● **Text provided**
════════════════════
Joined by his six fellow prisoners who had spent the semester studying at the Naval Academy, Van de Wall was being traded back to the U.S. Military Academy so he could cheer on the Army Football team along with the Corps of Cadets during the 2018 Army-Navy game.

This year, Van de Wall will once again make that march across the field, but instead of serving as a prisoner, he will lead the captive midshipmen to be traded and receive back the cadets as the First Captain of the U.S. Military Academy Corps of Cadets.

As First Captain, Van de Wall, a member of the Class of 2020, is the brigade commander of the 4,400 members of the Corps of Cadets for the 2019-20 academic year. It is a role he has built up to throughout his time at West Point.

As a plebe, cadets serve primarily as followers as they learn first how to take and follow orders. Then as a yearling, he served as a team leader, tasked with leading two members of the plebe class.

The responsibilities took a big jump forward when as a cow he spent a semester at the Naval Academy and served as a squad leader where he was placed in charge of 12 midshipmen, while learning the ways of a new academy himself.

"Honestly, sometimes, it was very difficult mainly because I didn't understand the standards and some of the rules they had there," Van de Wall said. "Working with the company leadership there with my fellow midshipmen, and my roommate specifically, really got me through that and I was able to teach them some of the things we do at Army, while also taking away some of the great things they do at the Naval Academy."

This past summer, he had his final audition for a brigade level command while serving as the command sergeant major for Cadet Field Training. There, his job was to enforce the daily standards and expectations for the cadets leading and taking part in the training.

At the end of CFT, it was announced he had been selected as First Captain for the upcoming year forcing him to switch his thinking from looking at day-to-day execution during the summer to crafting the vision and priorities throughout the year for his 4,400 peers.

"The role of the first captain is to lead the course," Van de Wall said. "I'm ultimately responsible for the performance of the Corps of Cadets. My job is to come up with the objectives we're trying to reach and come up with a vision for how we're going to get there."

Coming out of high school, eventually serving as the First Captain over the Corps of Cadets was nowhere in the cards for Van de Wall as it requires being at West Point, which didn't meet his criteria for a college.

Having spent his life in Maryland, his requirements for a college were simple-warm weather and a Southeastern Conference football team. The search would eventually lead him to the University of Florida, where he joined the ROTC program.

Growing up near Fort Meade and having friends attend the nearby Naval Academy, Van de Wall was inspired to serve, which led him to join the ROTC program at UF.
════════════════════
● **What to do**
Answer these questions using the text about Van de Wall's path to First Captain.
1. How many members of the Corps of Cadets does the First Captain command?
2. How many midshipmen was Van de Wall in charge of as a squad leader at the Naval Academy?
3. Which university did Van de Wall attend after high school, and what program did he join there?

● **Recorded information**
════════════════════
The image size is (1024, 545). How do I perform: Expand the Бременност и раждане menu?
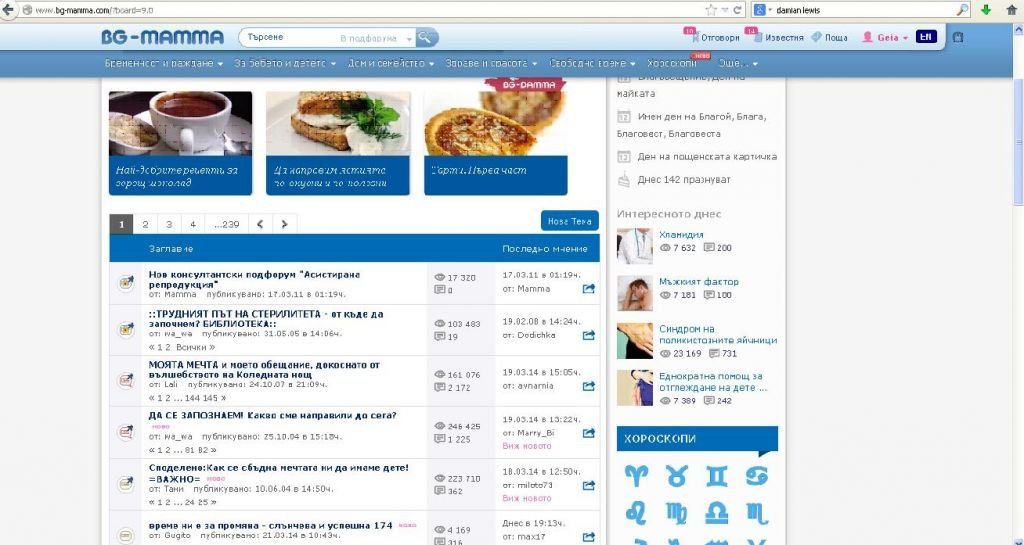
════════════════════
● **Final result**
1. 4,400
2. 12
3. The University of Florida, where he joined the ROTC program